━━━ Selected excerpt

Lilburne united with many of these progressives when he joined the army as Parliament rose up against the king in the English Revolution. The monarchical forces captured Lilburne outside Oxford and planned to try him for treason. Elisabeth Lilburne, who was pregnant at the time, rode from London to Oxford to get Lilburne freed in an exchange of prisoners. He became a war hero. He resigned from the army when Cromwell instituted a religious oath to the government, which many Quakers and other Protestant denominations refused to take since they believed that swearing to God in secular matters violated the separation of church and state and their religious consciences.

━━━━━━
━━━ Recorded data

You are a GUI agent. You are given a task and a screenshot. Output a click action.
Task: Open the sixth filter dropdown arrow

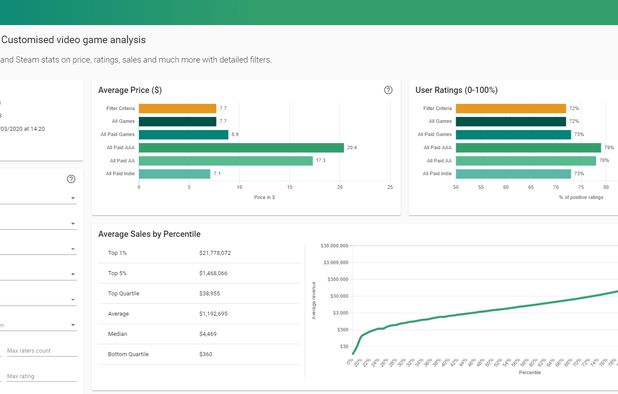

━━━━━━

● **Exercises to complete**:
**a.** Name every individual person the Lilburne passage mentions by name.
**b.** In the Lilburne passage, why did many Quakers and other Protestant denominations refuse Cromwell's religious oath?
**c.** Carry on the Lilburne passage, starting after its final sentence.

● **Results of the tasks**:
**a.** Lilburne, Elisabeth Lilburne, Cromwell

**b.** They believed that swearing to God in secular matters violated the separation of church and state. They also believed it violated their religious consciences.

**c.**
Unable to countenance public discrimination of any kind, Lilburne fulminated against the maintenance of social differences in the Parliamentary army that fought against the king in the revolution. Lilburne's refusal to compromise landed him in prison again in 1647. When he was released in 1648, he and his friends started a newspaper, which they called The Moderate. He, Elisabeth Lilburne, Thomas Prince, William Walvyn, and Richard Overton organized a political party, which their enemies labeled "the Levellers," that set about winning civil liberties. Many of its doctrines appeared in their political manifesto, An Agreement of the People. "We the free People of England," read the Agreement, "to whom God hath given hearts, means and opportunity to effect the same . . . Agree to ascertain our Government, to abolish all arbitrary Power, and to set bounds and limits both to our Supreme, and all Subordinate Authority, and remove all known Grievances."8 In reaction to their radical propositions to reform the system of governance outlined in the Agreement, the three men were arrested in the spring of 1649 and, despite the work of Leveller organizer Mary Overton, who succeeded in rousing thousands to sign a petition for their release, the men were imprisoned in the Tower of London, and Lilburne was again accused of treason.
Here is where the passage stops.